I was angry first and then sad. I had my COVID booster shot last week. It was just before those anti-vax protesters, operating out of ignorance rather than malice, shut down a COVID vaccine clinic on Topsail Road.
The clinic was for seniors, like me, over 70. I lined up in the bitter cold outside Waterford Valley High School for over an hour. It was no fun, and the lineup was outside. Why outside? I still don’t know.
Now before you feel much sympathy for me, I am in good health. That wasn’t true for everyone. There were several senior people in walkers and a good few more with canes and, if you think everyone arrived by car, you are dreaming. Not everyone has a car. That line of senior citizens seeking vaccination went halfway round the building. I did get my vaccination.
‘Anti-Vaxers’
Fast forward two days. Same building; same plan of battle. People trying to get vaccinated. The difference is that on January 8th there was a protest staged by a handful of “anti-vaxers.” Their activity shut down the clinic for the day. Mercifully government is going to pass legislation that will ensure public access to buildings engaged in health care, but that is months away. Appointments for January 8th were moved forward 24-hours.
Here is where rage set in with me. Forget about the vagaries of “the right to protest.” The image in my mind is of an old woman in a walker with a scarf up over her face waiting in the cold and trying to get a booster shot.

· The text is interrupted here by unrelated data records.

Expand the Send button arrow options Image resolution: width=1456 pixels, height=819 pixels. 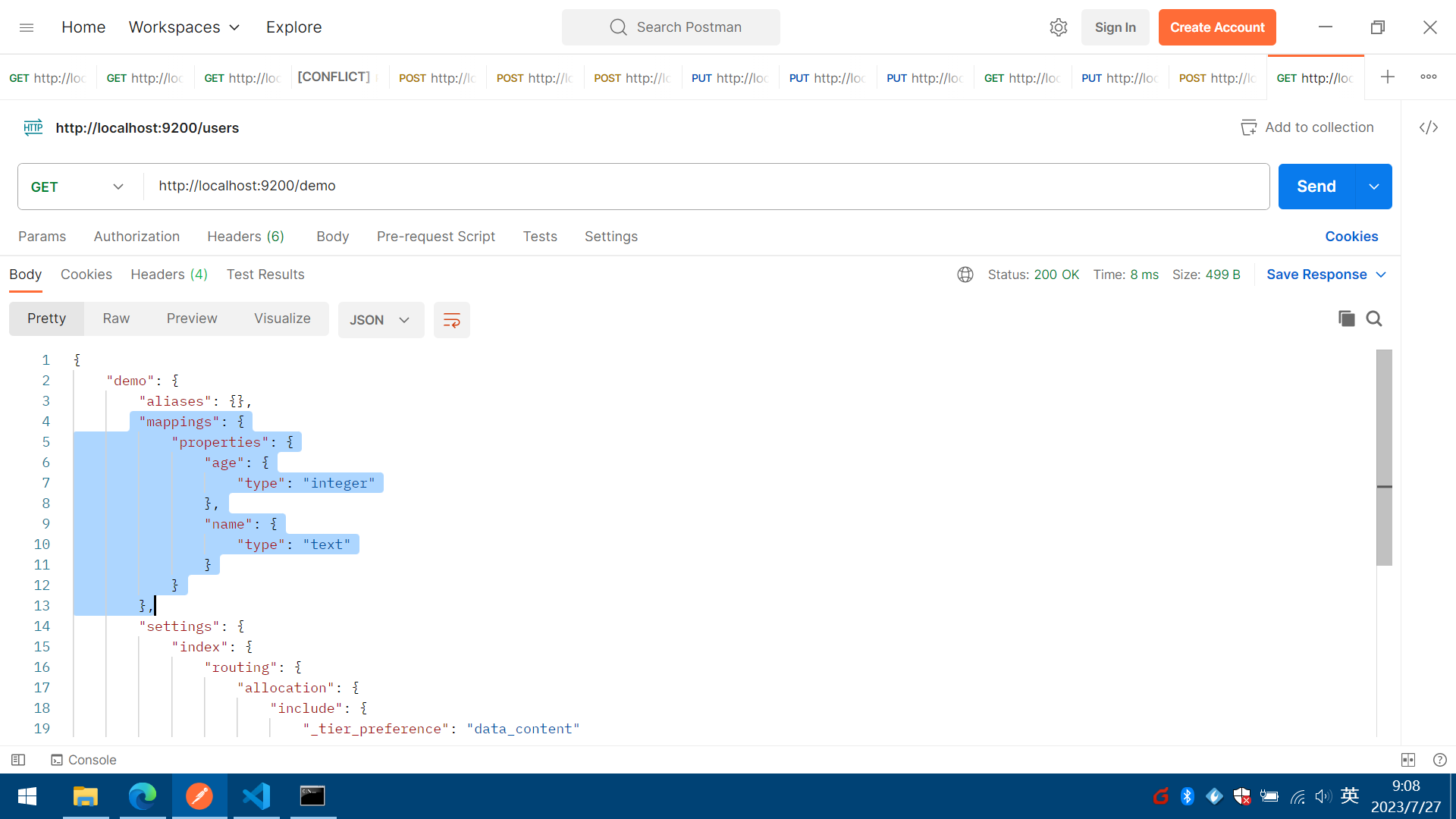pyautogui.click(x=1373, y=187)
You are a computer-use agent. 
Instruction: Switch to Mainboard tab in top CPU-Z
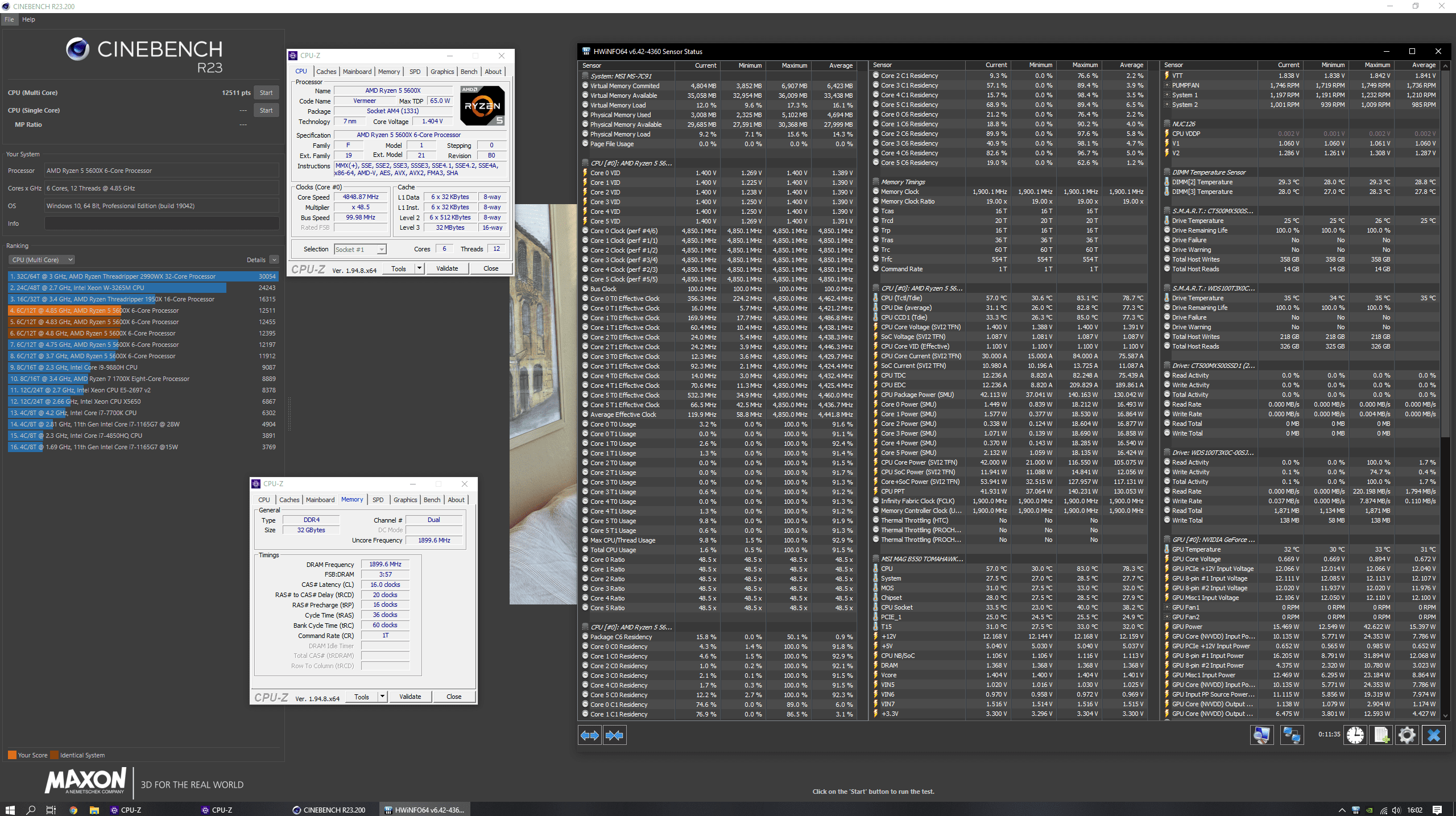(x=357, y=72)
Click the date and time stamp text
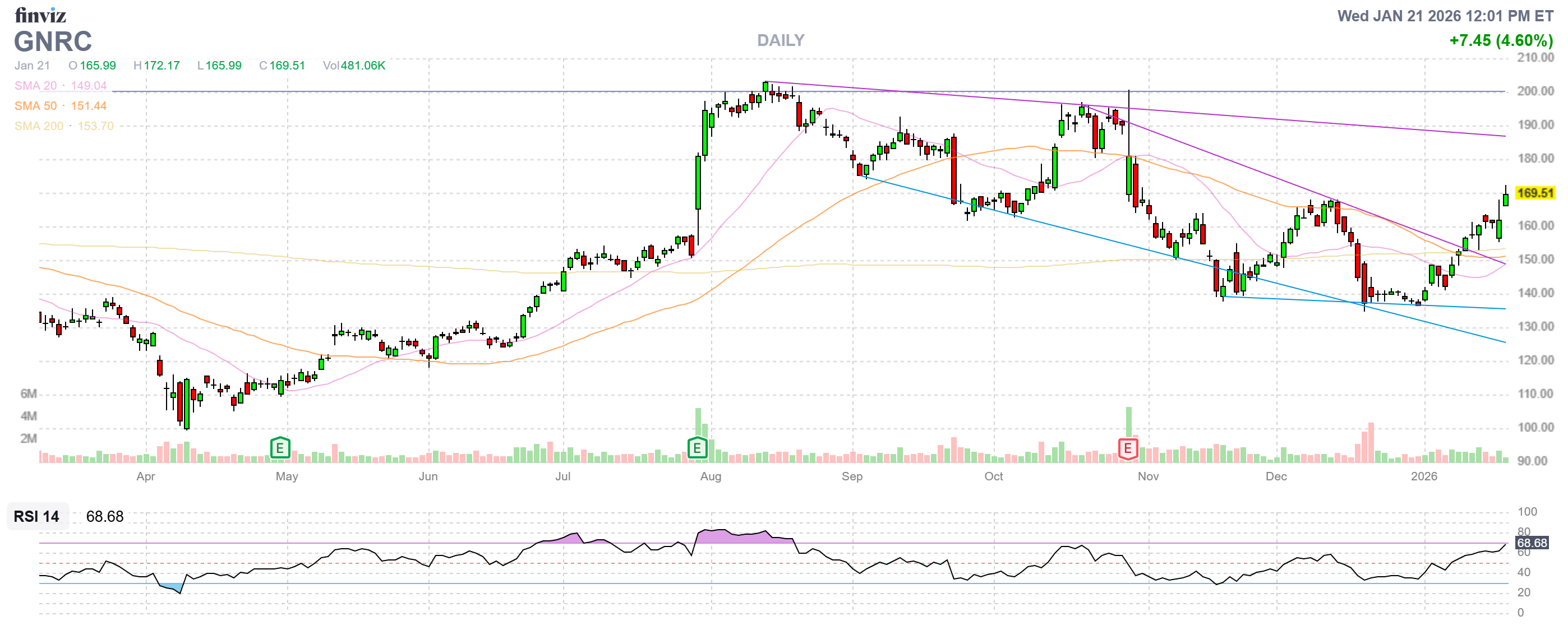Screen dimensions: 1568x630 pos(1445,16)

If I had been lined up on protest day there would have been words and a question to the protesters:
Turnabout is Fair Play
“Who the hell are you that you think you have a right to disrupt a clinic in the middle of a deadly epidemic?”

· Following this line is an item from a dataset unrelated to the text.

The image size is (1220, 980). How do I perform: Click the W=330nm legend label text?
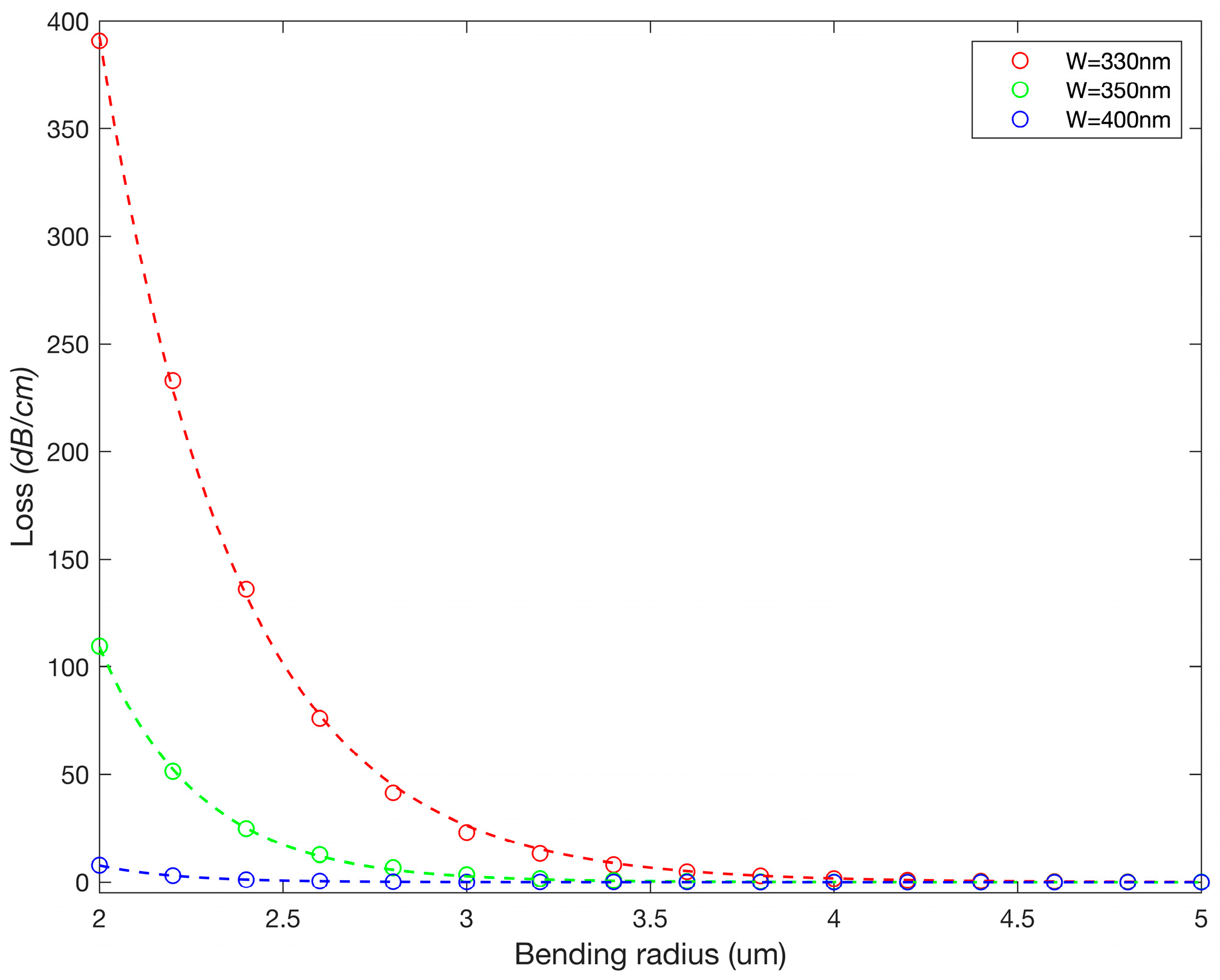(1118, 61)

Now turnabout is fair play, so here are a few questions for our readers and I suspect you are going to get them all right.

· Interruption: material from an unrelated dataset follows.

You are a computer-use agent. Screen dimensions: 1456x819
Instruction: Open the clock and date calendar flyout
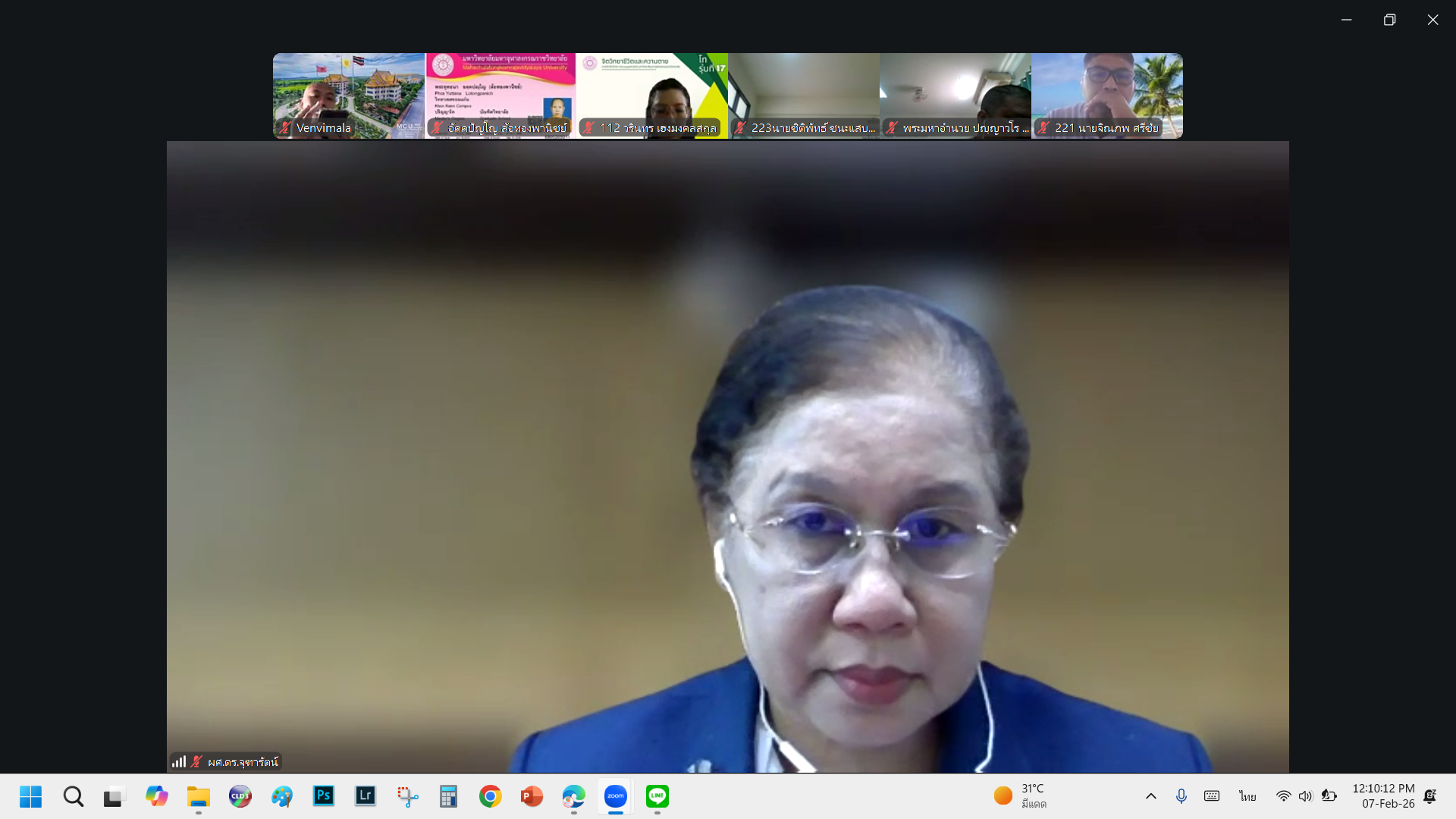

First. How many of those protesters were doctors? Secondly, how many of the protesters were nurses? Thirdly, how many of them worked ANYWHERE in the health care system or knew ANYTHING about medicine save for something that fell off the Internet and hit them in the head.
I suspect you got one hundred percent in the test.
Others Rights
Those protesters are somewhere tonight. I really do feel badly for them. In a world already complex and where the challenges are real they are in a bad position because they don’t have a clue.
To not understand what they did was wrong and why society will have to deal with them is somehow sad.
They understand something about rights, but not about the rights of others. Too bad. I hope the old woman who didn’t get her shot that day is safe.